Dans un discours prononcé à Strasbourg ce lundi 20 avril 2026, le ministre français des Affaires étrangères et contributeur de l’agenda 2030, Jean-Noël Barro a plaidé pour un double mouvement stratégique : renforcer les capacités militaires de l’Europe tout en consolidant ses fondements démocratiques. Une position qu’il illustre désormais par un engagement concret en faveur d’un tribunal international visant la Russie.
Dans son discours, Jean-Noël Barrot insiste sur la nécessité pour l’Europe de reconstituer ses forces militaires, diplomatiques et économiques. Dans la continuité de Emmanuel Macron, il rappelle que la liberté passe par la dissuasion et donc par la puissance.
Ce réarmement est déjà engagé, mais il ne saurait suffire à lui seul à garantir la paix.

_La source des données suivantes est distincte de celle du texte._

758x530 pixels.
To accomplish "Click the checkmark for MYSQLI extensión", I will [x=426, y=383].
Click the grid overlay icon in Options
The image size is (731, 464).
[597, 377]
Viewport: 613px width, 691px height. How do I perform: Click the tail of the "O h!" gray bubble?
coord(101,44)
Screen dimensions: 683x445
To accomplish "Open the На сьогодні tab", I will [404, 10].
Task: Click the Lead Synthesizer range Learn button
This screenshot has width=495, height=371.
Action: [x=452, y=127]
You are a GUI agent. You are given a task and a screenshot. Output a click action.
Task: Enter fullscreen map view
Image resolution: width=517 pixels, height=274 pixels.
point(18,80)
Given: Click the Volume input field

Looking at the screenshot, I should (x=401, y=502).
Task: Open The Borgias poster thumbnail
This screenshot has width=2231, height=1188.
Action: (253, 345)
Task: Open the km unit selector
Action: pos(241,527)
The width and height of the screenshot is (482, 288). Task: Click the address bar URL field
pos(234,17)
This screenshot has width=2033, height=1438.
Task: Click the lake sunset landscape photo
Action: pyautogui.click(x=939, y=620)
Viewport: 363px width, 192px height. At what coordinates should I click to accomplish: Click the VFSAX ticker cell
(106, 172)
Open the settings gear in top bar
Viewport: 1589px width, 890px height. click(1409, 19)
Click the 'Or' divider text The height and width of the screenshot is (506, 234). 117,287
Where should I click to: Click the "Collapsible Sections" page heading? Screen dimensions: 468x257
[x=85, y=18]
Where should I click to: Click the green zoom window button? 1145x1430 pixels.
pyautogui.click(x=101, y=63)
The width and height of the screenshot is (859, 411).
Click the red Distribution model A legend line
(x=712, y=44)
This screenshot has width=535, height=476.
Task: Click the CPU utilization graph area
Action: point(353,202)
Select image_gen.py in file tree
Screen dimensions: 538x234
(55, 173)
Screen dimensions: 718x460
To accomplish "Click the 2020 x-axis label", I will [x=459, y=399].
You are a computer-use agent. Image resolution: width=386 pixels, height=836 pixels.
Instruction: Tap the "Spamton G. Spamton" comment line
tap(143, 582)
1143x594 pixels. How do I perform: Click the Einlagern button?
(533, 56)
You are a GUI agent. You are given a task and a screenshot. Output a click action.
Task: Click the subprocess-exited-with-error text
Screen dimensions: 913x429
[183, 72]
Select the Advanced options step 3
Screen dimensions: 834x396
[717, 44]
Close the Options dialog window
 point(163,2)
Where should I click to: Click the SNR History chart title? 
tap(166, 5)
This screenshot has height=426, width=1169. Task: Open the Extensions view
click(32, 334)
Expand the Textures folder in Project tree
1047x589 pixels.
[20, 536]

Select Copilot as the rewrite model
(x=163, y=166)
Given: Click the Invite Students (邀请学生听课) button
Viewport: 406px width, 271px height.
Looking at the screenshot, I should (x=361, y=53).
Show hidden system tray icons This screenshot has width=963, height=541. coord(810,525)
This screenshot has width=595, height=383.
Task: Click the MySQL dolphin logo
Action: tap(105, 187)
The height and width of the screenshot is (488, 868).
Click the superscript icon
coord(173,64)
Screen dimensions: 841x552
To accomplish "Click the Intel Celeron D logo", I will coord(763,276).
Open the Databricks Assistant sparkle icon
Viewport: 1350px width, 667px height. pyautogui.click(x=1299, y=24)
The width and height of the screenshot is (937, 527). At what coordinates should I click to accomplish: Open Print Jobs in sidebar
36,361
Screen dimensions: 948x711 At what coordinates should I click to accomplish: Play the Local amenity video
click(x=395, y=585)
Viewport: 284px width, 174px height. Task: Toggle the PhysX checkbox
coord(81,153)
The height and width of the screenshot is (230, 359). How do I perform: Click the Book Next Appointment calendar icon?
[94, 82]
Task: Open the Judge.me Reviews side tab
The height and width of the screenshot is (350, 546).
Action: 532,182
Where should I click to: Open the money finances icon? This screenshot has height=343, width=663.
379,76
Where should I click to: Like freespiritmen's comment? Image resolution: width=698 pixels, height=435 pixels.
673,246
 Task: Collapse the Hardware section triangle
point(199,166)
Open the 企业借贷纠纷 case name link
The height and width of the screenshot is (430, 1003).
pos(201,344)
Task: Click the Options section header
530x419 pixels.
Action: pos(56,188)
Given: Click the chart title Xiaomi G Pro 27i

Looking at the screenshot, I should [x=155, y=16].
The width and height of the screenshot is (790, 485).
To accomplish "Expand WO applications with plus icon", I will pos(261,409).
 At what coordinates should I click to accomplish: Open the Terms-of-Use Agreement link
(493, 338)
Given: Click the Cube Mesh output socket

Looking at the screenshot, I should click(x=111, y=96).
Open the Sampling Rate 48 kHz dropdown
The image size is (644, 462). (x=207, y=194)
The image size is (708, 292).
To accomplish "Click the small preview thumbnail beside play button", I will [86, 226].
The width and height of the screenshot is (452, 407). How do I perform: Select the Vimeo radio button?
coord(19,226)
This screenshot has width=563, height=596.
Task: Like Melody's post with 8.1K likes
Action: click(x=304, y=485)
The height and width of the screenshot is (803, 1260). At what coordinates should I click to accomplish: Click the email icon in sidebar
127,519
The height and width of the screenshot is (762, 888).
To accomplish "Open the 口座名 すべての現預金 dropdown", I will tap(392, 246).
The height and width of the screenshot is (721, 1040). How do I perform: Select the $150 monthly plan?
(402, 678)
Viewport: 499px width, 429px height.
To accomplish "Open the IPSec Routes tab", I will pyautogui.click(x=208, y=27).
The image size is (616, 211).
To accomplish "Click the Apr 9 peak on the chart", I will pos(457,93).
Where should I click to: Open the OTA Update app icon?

Le « réarmement démocratique », condition essentielle
Le ministre met en garde contre les dérives d’une puissance militaire sans cadre. Selon lui, seule la démocratie permet d’encadrer la force.
Il défend ainsi l’idée d’un « réarmement démocratique » reposant sur l’État de droit et le respect des droits fondamentaux. S’inspirant de Blaise Pascal, il rappelle que « la force sans la justice est tyrannique », appelant à un équilibre entre puissance et légitimité.
L’Ukraine au cœur de la démonstration
Cet équilibre entre force et droit trouve une traduction concrète dans la position française sur la guerre en Ukraine. À Strasbourg, devant le Conseil de l’Europe, Jean-Noël Barrot a annoncé le soutien de la France à la création d’un tribunal spécial chargé de juger l’invasion russe.
L’objectif est de poursuivre les responsables du Kremlin pour « crime d’agression », un chef d’accusation qui échappe aujourd’hui à la compétence de la Cour pénale internationale.
Un tribunal pour combler un vide juridique
Ce tribunal, dont la création officielle est attendue mi-mai à Chisinau, doit permettre de juger non seulement les crimes commis sur le terrain, mais aussi la décision politique d’envahir un État souverain.
« Les dirigeants russes devront rendre des comptes », affirme le ministre, évoquant à la fois les exactions documentées et la responsabilité stratégique dans le déclenchement du conflit.
L’initiative est soutenue par la Commission européenne et s’inscrit dans une réponse plus large de l’Europe face à ce que Paris qualifie de guerre d’agression.